TASK GOAL: Taking the line with "Click the green Resumed check icon at 00:16" as the start, reproduce every line until the records end, exactly and with nothing added.

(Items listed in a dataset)

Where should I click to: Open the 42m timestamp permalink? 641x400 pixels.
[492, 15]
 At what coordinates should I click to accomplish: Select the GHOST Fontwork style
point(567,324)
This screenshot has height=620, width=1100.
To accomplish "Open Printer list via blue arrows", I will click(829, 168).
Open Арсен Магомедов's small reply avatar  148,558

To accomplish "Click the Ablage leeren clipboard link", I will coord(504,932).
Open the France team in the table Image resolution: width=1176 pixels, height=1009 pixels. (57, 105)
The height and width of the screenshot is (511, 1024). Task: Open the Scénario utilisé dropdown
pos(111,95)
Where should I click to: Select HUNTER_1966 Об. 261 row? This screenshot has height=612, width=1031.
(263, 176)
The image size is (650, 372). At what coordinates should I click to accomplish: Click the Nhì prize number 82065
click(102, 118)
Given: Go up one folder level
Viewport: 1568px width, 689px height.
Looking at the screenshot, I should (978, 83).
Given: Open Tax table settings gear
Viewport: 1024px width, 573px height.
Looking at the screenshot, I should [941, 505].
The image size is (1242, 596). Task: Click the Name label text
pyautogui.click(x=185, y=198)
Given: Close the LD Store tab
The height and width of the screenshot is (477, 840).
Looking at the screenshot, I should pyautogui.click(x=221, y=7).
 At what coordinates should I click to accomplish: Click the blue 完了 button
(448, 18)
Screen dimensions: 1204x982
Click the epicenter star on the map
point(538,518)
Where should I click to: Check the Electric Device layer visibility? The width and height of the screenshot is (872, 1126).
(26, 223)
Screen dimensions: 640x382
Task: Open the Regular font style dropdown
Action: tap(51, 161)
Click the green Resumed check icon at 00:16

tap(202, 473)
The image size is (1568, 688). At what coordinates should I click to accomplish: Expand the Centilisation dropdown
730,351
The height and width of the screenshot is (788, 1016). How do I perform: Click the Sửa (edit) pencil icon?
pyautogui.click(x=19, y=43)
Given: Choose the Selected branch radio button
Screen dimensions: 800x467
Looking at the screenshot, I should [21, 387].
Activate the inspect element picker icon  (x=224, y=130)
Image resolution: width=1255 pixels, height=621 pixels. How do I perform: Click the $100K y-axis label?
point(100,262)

ANSWER SECTION:
Click the green Resumed check icon at 00:16

tap(202, 473)
The image size is (1568, 688). At what coordinates should I click to accomplish: Expand the Centilisation dropdown
730,351
The height and width of the screenshot is (788, 1016). How do I perform: Click the Sửa (edit) pencil icon?
pyautogui.click(x=19, y=43)
Given: Choose the Selected branch radio button
Screen dimensions: 800x467
Looking at the screenshot, I should [21, 387].
Activate the inspect element picker icon  (x=224, y=130)
Image resolution: width=1255 pixels, height=621 pixels. How do I perform: Click the $100K y-axis label?
point(100,262)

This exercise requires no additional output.